Food: Blueberry Bran Muffins.

I like toast. I like bagels. I like English muffins. I could go on, but you get the picture.  Any of these will do in the morning…with some butter of course.  But these Blueberry Bran muffins added a different element to my weekend breakfast plate.

Bran does not make a regular appearance in my diet – so on Saturday morning I decided to change that.

With this addition of bran, it made me feel better. And adding a slab of butter didn’t hurt either!

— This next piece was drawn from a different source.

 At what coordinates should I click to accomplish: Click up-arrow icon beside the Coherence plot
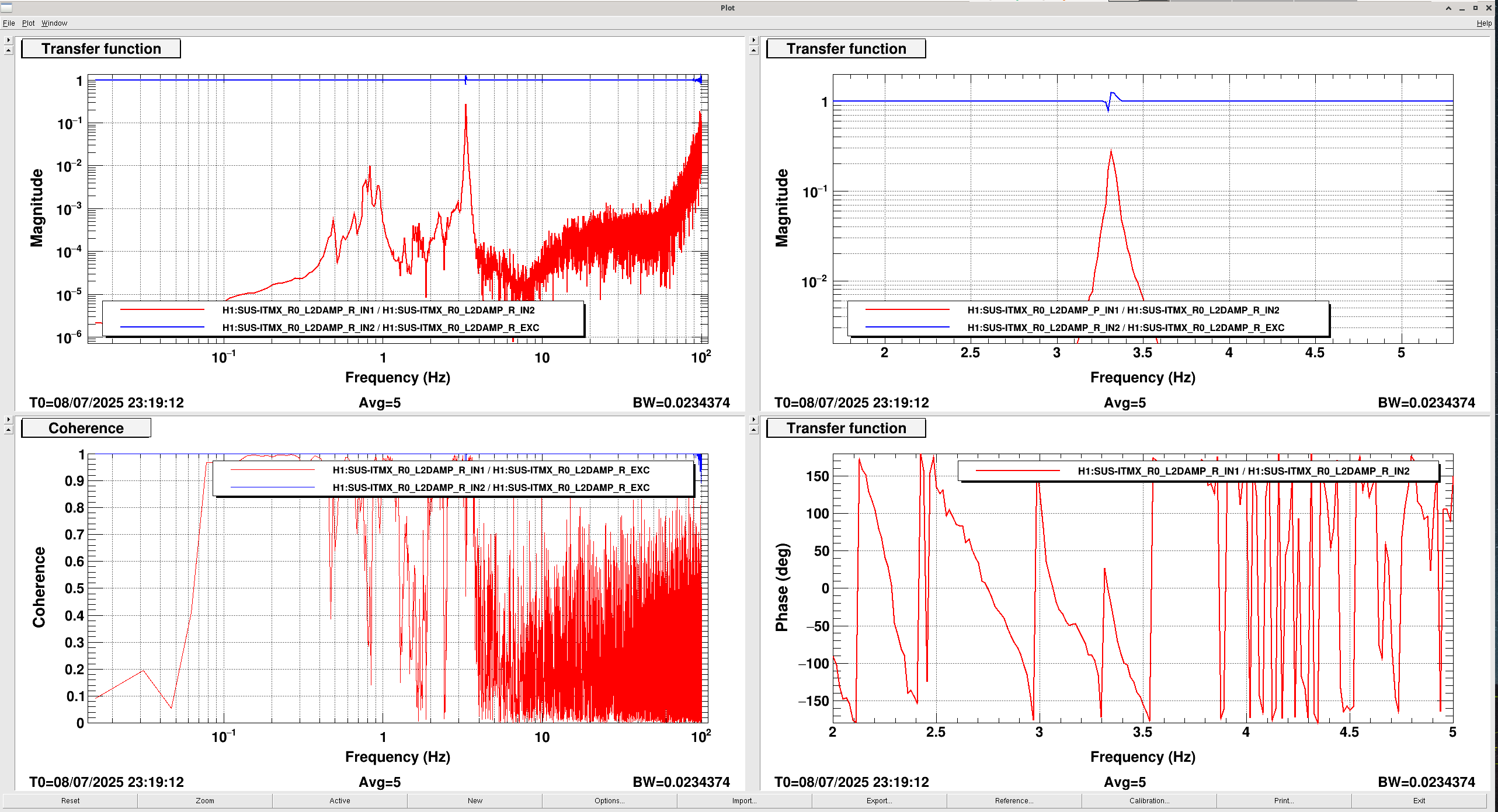8,430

Now that I have early morning drives to school, snacking on one of these will help me start out the day- nothing like starting out the day with some bran!

Blueberry Bran Muffins

Adapted from the Joy of Cooking

Makes 16 muffins

  • 2 cups whole wheat flour
  • 1 1/2 cups wheat bran
  • 2 tablespoons sugar
  • 1 tablespoon grated orange zest
  • 1 1/4 teaspoon baking soda
  • 1/4 teaspoon salt
  • 2 cups buttermilk
  • 1/2 cup molasses
  • 1 large egg
  • 2 tablespoons butter, melted and cooled
  • 1 tablespoon canola oil
  • 3/4 cup blueberries, frozen
  • 1 tablespoon rolled oats, optional for sprinkling on top
Preheat oven to 350 degrees. Grease muffin tins.
1. Whisk together in a large bowl the flour and the rest of the dry ingredients through salt.
2. Combine in another bowl the buttermilk, molasses, egg, butter and oil.
3. Add wet ingredients to large bowl with flour – mix until just combine (don’t over beat the batter). Fold in blueberries.
4. Let sit for 10 minutes.
5. Divide batter among the muffin cups. Sprinkle rolled oats on top of each muffin. Bake for 20 minutes or until toothpick comes out clean. Let cool for 5 minutes before removing from pan.


4 Responses to “Food: Blueberry Bran Muffins.”

  1. I only wish I could join you one morning for a breakfast like this!

  2. What are the greens that the eggs are served on?